Docarmo abandonou-me numa quinta-feira de novembro, em plena manhã,
depois de haver demonstrado de todas as formas que me odiava!
Um ódio que surgira aos poucos, essência que se misturava à uma
espécie de calda de amor e cumplicidade, pudim de gosto levemente acre.
Primeiro seu suave ódio abateu-se sobre as minhas panelas da
tramontina, 25 anos de garantia; quando Docarmo chegou à casa, podia
mirar-se nas minhas panelas, de tão brilhantes!
Aos poucos fui comprovando pequenas infiltrações do seu ódio por
outras sessões da casa. As roupas eram cuidadosamente dobradas no
guarda-roupa, mas... em sua maioria não tinham sido passadas. Também
punha em prática lições de economia pouco proveitosas. Economizava no
sal da carne e de manhã me apresentava um café bem clarinho! A fatia do
queijo, de fina que era, se quer impedia a revolta do meu estômago,
rosnando suas sílabas de injúrias contra Docarmo.
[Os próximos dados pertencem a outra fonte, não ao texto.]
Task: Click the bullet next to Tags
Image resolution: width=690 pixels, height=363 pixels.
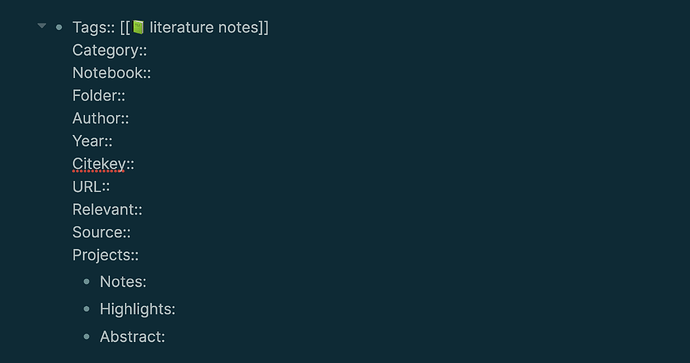Action: point(59,27)
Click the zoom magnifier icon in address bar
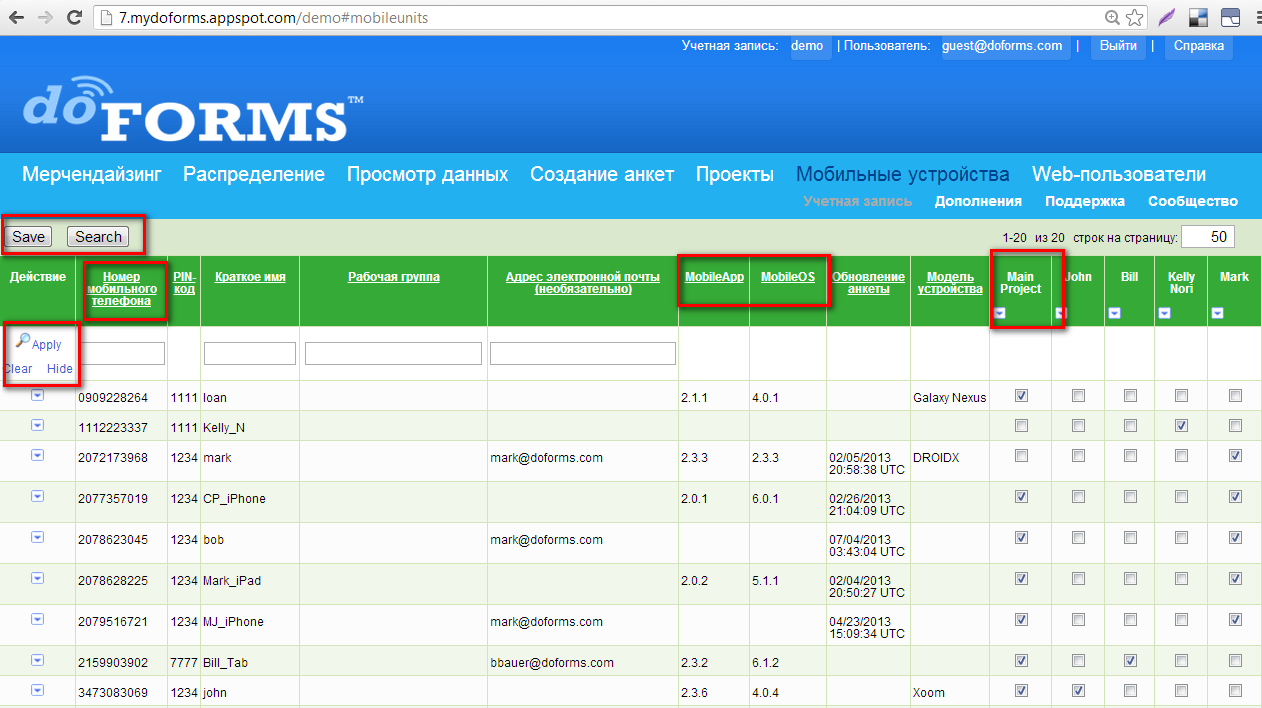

Foi-se na quinta-feira, levando suas roupas na minha mala de viagem
e um riso irônico a ocultar-se na falha dos dentes.
Agora Zuleide me prepara o macarrão do almoço e tenta provar que me
ama. Entrou no meu quarto de vassoura em punho e para me poupar de
doenças respiratórias, recuou minha cama para o canto, perto da janela.
Me prepara chás de manhã, porque acha que estou nervosa. Enquanto
eu descanso, depois de um almoço leve, Zuleide me prepara a primeira
lista das suas exigências, tudo por amor, pelo bem da casa! Quer que eu
compre um sabão em pasta que vai devolver a condição de espelho às
minhas panelas; quer uma churrasqueira e uma travessa grande, para a
lasanha do sábado.
Nas suas lições de amor, apenas um pequeno deslize. Na ânsia de
recuperar a cor da minha cafeteira melita, Zuleide quebrou sua jarrinha
de vidro. Coisa sem importância. "Custa somente vinte e seis reais", me
disse ela, quase em lágrimas, a juntar os dois pedaços do objeto do meu
maior culto na cozinha, a pedir, numa prece secreta, que suas mãos
pudessem fazer o milagre de colar os fragmentos.
Tudo por amor, eu sei. Tudo por amor.